Author Releases New Crime Thriller

Updated: Jun 17, 2020























Contributed by Megan Richard


This thrilling book is perfect for history fans or fans of true crime. It shows the birth of a criminal investigation, telling the facts in a riveting story, making it easy to fly through the pages.


Book Synopsis


Berkeley, California, 1933. In a lab filled with curiosities--beakers, microscopes, Bunsen burners, and hundreds upon hundreds of books--sat an investigator who would go on to crack at least two thousand cases in his forty-year career. Known as the "American Sherlock Holmes," Edward Oscar Heinrich was one of America's greatest--and first-- forensic scientists, with an uncanny knack for finding clues, establishing evidence, and deducing answers with a skill that seemed almost supernatural.
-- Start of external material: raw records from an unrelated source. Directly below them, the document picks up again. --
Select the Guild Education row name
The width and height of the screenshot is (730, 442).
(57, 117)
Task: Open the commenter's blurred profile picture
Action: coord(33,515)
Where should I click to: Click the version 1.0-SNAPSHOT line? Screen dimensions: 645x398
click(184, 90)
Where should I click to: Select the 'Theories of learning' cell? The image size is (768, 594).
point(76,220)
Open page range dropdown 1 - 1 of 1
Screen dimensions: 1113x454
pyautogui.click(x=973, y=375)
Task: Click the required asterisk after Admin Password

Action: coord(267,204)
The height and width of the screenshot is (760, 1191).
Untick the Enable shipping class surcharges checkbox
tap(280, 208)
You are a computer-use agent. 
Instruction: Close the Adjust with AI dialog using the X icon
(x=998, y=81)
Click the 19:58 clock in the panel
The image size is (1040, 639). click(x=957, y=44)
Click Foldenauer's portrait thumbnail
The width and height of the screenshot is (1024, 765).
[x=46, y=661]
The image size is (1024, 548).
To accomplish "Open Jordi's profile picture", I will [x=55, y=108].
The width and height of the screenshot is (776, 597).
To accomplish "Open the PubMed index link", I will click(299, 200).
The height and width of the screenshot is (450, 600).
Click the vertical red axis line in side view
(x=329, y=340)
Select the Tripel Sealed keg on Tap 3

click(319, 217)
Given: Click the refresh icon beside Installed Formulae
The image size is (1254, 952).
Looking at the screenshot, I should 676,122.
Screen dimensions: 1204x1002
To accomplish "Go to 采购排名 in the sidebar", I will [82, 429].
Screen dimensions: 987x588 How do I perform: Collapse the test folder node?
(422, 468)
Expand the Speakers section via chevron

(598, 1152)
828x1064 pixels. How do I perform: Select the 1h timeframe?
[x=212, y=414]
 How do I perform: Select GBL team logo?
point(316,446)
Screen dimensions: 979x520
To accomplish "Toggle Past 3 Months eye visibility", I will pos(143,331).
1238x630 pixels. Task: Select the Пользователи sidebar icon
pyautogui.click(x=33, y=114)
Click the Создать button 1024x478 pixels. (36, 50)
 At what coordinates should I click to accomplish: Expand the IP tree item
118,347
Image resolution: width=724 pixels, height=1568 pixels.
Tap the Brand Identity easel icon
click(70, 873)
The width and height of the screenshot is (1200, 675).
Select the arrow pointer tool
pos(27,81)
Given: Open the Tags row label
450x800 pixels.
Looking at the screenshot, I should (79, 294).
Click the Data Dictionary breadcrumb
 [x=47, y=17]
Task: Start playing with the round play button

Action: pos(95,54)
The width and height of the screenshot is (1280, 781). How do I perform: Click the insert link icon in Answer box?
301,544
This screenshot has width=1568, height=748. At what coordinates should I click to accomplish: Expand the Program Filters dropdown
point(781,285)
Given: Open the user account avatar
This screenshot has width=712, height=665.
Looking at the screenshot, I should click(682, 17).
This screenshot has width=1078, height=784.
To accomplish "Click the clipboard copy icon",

Heinrich was one of the nation's first expert witnesses, working in a time when the turmoil of Prohibition led to sensationalized crime reporting and only a small, systematic study of evidence. However with his brilliance, and commanding presence in both the courtroom and at crime scenes, Heinrich spearheaded the invention of a myriad of new forensic tools that police still use today, including blood spatter analysis, ballistics, lie- detector tests, and the use of fingerprints as courtroom evidence. His work, though not without its serious--some would say fatal--flaws, changed the course of American criminal investigation. Based on years of research and thousands of never-before-published primary source materials, American Sherlock captures the life of the man who pioneered the science our legal system now relies upon--as well as the limits of those techniques and the very human experts who wield them.


Reviews


It is a really gripping read, part biography, part whodunnit, and part true crime. It's meticulously reported but not stilted. - Amazon Reviewer

This is a fascinating work of non-fiction in which Dawson recreates the turbulent atmosphere of the Roaring Twenties. - Goodreads Reviewer

This book succeeds in describing the development of the reliable use of science in the courtroom by following the fascinating career of a pioneer in forensic science. The worlds of law and science intersect in a unique way in court. - Goodreads Reviewer

Such an incredibly fascinating book. I had no idea that so many of our forensics that we still use today came from this one man. - Goodreads Reviewer

About the Author


Kate Winkler Dawson is a seasoned documentary producer, whose work has appeared in The New York Times, WCBS News and ABC News Radio, PBS NewsHour, and Nightline. She is the author of Death in the Air: The True Story of a Serial Killer, the Great London Smog, and the Strangling of a City and teaches journalism at The University of Texas at Austin.